▸ Data provided

####

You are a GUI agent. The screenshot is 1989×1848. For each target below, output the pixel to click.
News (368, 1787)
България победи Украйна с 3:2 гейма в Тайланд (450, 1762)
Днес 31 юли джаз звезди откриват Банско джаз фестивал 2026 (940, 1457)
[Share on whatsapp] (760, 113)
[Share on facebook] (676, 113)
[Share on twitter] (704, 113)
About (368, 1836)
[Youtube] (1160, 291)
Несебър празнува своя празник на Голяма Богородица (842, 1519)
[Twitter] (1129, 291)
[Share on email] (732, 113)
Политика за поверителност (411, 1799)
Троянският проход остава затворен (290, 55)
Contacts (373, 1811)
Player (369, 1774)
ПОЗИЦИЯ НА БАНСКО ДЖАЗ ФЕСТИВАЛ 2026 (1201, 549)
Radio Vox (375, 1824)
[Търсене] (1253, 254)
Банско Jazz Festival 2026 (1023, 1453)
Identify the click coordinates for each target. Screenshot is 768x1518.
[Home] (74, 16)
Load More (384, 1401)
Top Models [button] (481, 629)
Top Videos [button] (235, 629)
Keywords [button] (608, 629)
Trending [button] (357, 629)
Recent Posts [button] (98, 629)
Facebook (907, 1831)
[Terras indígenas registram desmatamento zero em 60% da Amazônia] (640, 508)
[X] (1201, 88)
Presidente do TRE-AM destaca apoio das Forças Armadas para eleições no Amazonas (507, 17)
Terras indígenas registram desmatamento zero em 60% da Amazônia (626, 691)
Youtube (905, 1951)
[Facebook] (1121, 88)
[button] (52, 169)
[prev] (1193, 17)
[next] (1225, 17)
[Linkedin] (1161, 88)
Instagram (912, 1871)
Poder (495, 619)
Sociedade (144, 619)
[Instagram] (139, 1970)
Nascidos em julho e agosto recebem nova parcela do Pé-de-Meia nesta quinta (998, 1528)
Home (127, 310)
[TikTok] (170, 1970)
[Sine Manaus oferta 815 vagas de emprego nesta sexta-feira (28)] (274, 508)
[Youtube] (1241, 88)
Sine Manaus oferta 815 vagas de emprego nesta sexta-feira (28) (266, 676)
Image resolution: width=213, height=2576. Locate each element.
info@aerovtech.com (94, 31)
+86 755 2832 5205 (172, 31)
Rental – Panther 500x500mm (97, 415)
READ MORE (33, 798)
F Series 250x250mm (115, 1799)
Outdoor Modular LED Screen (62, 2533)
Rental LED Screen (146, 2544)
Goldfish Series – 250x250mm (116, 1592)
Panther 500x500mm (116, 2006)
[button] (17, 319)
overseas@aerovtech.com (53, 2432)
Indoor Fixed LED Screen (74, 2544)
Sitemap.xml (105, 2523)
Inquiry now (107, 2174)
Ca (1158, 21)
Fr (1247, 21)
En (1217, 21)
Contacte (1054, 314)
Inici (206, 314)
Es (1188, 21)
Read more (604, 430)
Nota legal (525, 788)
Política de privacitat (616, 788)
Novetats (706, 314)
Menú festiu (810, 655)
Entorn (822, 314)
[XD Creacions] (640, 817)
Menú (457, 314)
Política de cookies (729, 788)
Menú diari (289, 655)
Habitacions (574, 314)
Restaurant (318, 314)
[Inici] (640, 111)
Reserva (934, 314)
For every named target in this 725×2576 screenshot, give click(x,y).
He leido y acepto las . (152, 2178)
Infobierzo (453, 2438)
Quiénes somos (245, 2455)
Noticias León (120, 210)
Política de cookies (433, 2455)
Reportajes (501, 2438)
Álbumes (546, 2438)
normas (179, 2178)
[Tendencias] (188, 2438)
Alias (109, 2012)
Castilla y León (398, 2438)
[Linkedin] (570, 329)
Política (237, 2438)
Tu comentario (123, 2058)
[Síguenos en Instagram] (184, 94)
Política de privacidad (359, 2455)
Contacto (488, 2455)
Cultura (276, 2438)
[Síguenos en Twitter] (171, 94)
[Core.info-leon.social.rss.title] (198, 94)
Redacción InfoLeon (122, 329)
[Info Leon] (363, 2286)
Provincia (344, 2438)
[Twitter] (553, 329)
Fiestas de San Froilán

####

▸ Exercise requirements
In the listing above, locate the line containing "En (1217, 21)" and the line containing "Reportajes (501, 2438)". Transcribe those two lines and everything between them, exactly as written.

▸ Worked solution
En (1217, 21)
Contacte (1054, 314)
Inici (206, 314)
Es (1188, 21)
Read more (604, 430)
Nota legal (525, 788)
Política de privacitat (616, 788)
Novetats (706, 314)
Menú festiu (810, 655)
Entorn (822, 314)
[XD Creacions] (640, 817)
Menú (457, 314)
Política de cookies (729, 788)
Menú diari (289, 655)
Habitacions (574, 314)
Restaurant (318, 314)
[Inici] (640, 111)
Reserva (934, 314)
For every named target in this 725×2576 screenshot, give click(x,y).
He leido y acepto las . (152, 2178)
Infobierzo (453, 2438)
Quiénes somos (245, 2455)
Noticias León (120, 210)
Política de cookies (433, 2455)
Reportajes (501, 2438)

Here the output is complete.